Yeah, Lorne listed the Tmax for the two, but that's the time it takes to reach the highest concentration, not the time to onset. I'm not doubting it may be true for some benzos, but its hard to imagine how it could be slower. Even if it doesn't absorb at all buccally, eventually you just swallow it.
 
Why would ativan and xanax be designed for sublingual use if there was not a faster onset? Its certainly not for the delicious taste.
 
they could put a little artificial cherry flavor in the official SL ones, IDK. SL makes me think intended for panic attacks, exactly for faster effects.

I can say that "orally disintegrating tablets" which are not meant to absorb sublingual, so only kind of relevant, are meant for "non-compliant" people. You know, "Behavioral Center" patients.
 
Yes, "odt's are not sublingual; and for non com compliant patients, they can quickly disoolve on top of the tongue, for easy swallowing

I said slower sometimes, other times, there is no advantage; diazepam is already a rapid acting drug, it won't get much faster

And can be slower because as you pointed out, some of these neat chemical additions also alter solubilities-although most are poorly or even practically insoluble in water, and with decent lipophillicity, there are differences; drugs like Clonazepam and lorazepam are to poorly soluble for a "fast" onset; buccal improves it, (for clonazepam at least) however, the BA% is to low to be practical, and there is, AFAIK, a 2nd Tmax/ peak co-re relating with P.o, now don't quote me on the 2nd 2 factors, would have to double check, though alll of the above is true wife intranasal, which is rapid, though you are talking 3-4#% BA, and a second TMAX within 4 hours, from the nasal drip and subsequent oral administration, so that's a no-go

Alprazolam has improved water solubility, apperantly (still too low to snort or inject by far) however it still has only moderate lipid solubility; that it is why it can be slower :)

And Scrofula, check out opioid Sublingual administration, and you'll get it; I guarantee that certain amphetamines gain a delayed onset from sublingual, and rectal(meth notwithstanding)
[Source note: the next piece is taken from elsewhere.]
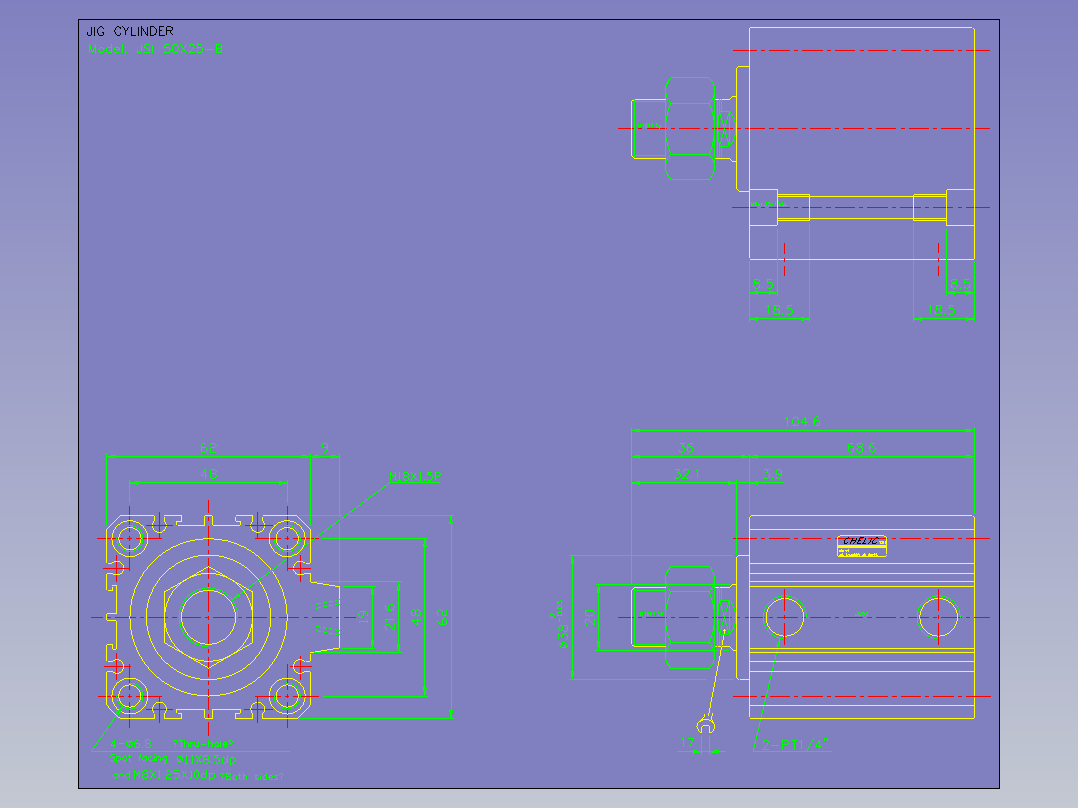The width and height of the screenshot is (1078, 808).
Task: Select the M18X1.5P thread annotation
Action: [415, 477]
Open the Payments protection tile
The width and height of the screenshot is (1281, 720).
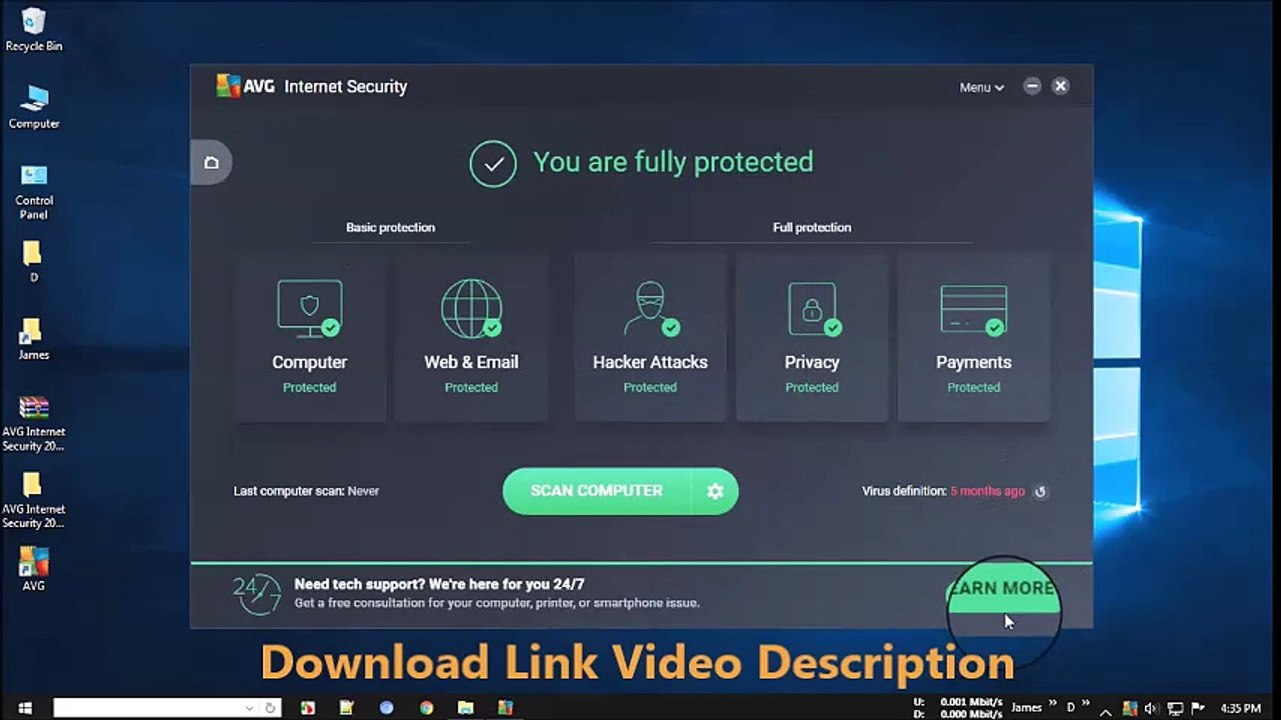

Onset and Tmax are different, though if Tmax is delayed, so will onset; if Ax is roughly the same, onset should be similiar, although it could certainly improve-it's just important to know that, even with xanax, if you feel great within 40 minutes, wait a bit, it still hasn't peaked! That's especially true with the RC's, like Clonazolam, which can have you great 20-30 minutes later, yet then when it peaks (within 2 hours, precise time is difficult to determine) then your kinda buzZed, and if you redosed-ah man

Anyway, I could post some general reasearch, though check it out for yourself; it's like rectal with opioids, which is really hit and miss, and even with good BA', oxy(codons and morphone) have a delayed onset and reduced plasma levels, yet a longer duration of analgesia and other fun effects, and BA% is similar to P.O. To conclude, most benzodiazepines, by mouth is pretty much the way to go, the most popular have good(sometimes fairly rapid absorption) decent (or better) onset, high BA%; sublingual has a place and feel free to experiment, just telling you facts and pointing out some things /for some reason spell check popped up nihilist? No N's?